The question then, is it possible to have a blemish AND a boyfriend?

You see, recently I was making out with this guy whose flawless skin made my heart ache, literally. And when our sweaty saliva swapping session ceased, I told him I had to kick him out, not because it was our first date, not because I didn't like him, and certainly not because I wanted to avoid waking up the next morning wrapped in my sheets, in his arms. Far from it.

He had to exit because I had to exfoliate.

I chose not to explain that evening, though it quickly became apparent something was amiss. I was hiding a secret, and he was determined to uncover it.

"Do you snore, like, horrible train-wrecked kind of snoring?"

I looked at him, unsure how to respond. The truth is yes, I do snore, but that's not why these had remained sleepovers for one.

"Leg Thrasher?"

"Sleepwalker?"

"Have you killed your boyfriends while they slept at your side?"

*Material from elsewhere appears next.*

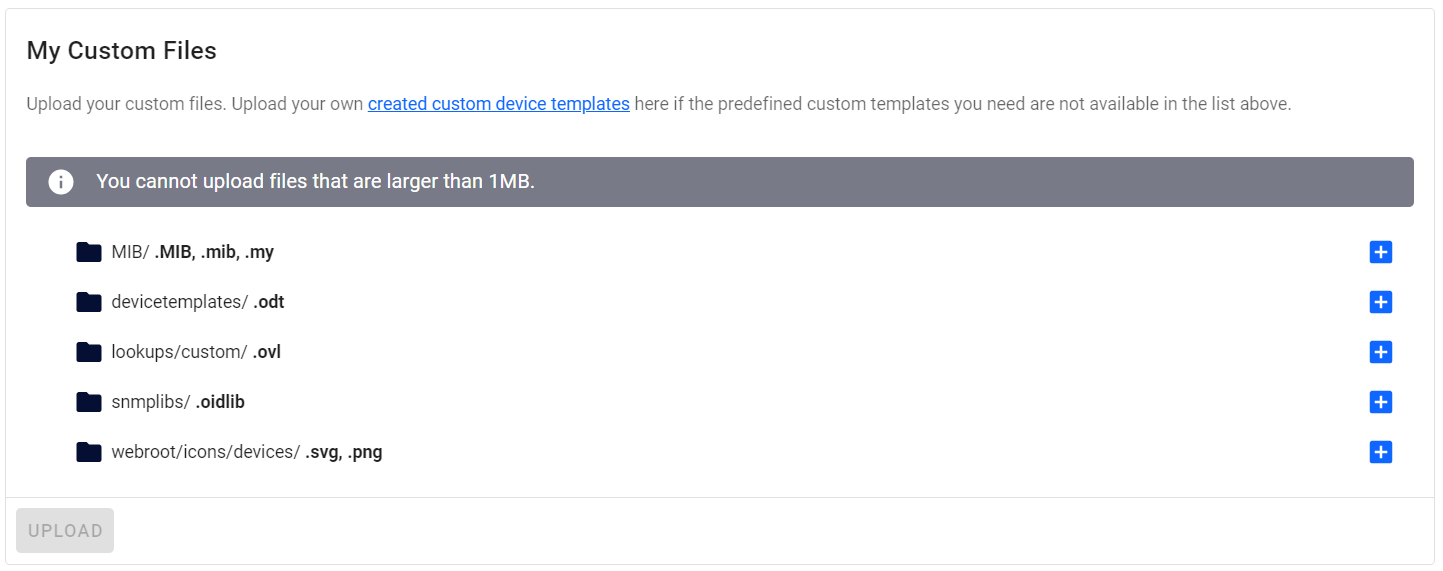The height and width of the screenshot is (571, 1443).
Task: Click the plus icon for MIB folder
Action: click(1380, 252)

He ran through the possible excuses, each one sounding more reasonable than the next. All, surprisingly, less embarrassing than the truth.

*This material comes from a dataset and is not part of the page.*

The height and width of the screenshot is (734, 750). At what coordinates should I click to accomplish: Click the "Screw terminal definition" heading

"Do you fart in your sleep? Is that why I can't stay over?"

It was the fifth date, the fifth night we spent together. And as I watched him roll over and reach for his shoes, as if his line of questioning was merely a rehearsed routine to carry us to the good byes, I realized he had given up on expecting an answer.

And that's when it hit me. This guy would risk getting kicked in the groin, stabbed through the neck and suffocate on my flatulence, all just to lie next to me until morning. I pulled him back onto the bed, and told him to wait there while I disappeared from the room.

Standing in front of the vanity mirror I took a moment to eye my products. Face wash, too normal. Tea Tree Oil, invisible to sight, yes, but overbearing to smell. Oxy, Clearasil, Noxzema. Globs of white goo plastered across my face, mountains forming in sporadic areas, a crazed connect-the-dots puzzle only a dermatologist would appreciate.

Then examining my masterpiece, I wondered if this suicide mission was worth it. I mean, would it really be so bad to just have him think I fart wildly in my sleep?

I must have stood there contemplating this for a while, long enough for the peroxide to begin to dry, when I heard a knock on the bathroom door.

"I'm taking off. I'll call you tomorrow."

It was now or never, to be or not to be alone for the rest of my life. And so I stretched for a moment, took one final look at my creation and kicked open the door, stepping out into the light, my cracked white face exposed for his final judgment.

"I'm here. I'm queer. And I have pimples!"

The next morning I rolled over to find, buried in my pillows, his perfect face, now bleached haphazardly with smeared remnants from my melange of zit creams.

After that night, I shuffled my facial routine from time to time, risking a break-out to avoid the break-up I had always feared.

Sadly, things did cool for us a few weeks later, though I'm utterly thankful to say it was not as a direct result of my own exposure. Actually, it was something that he did which pushed me to want out of the relationship:

He swallowed his floss.

Sick, right?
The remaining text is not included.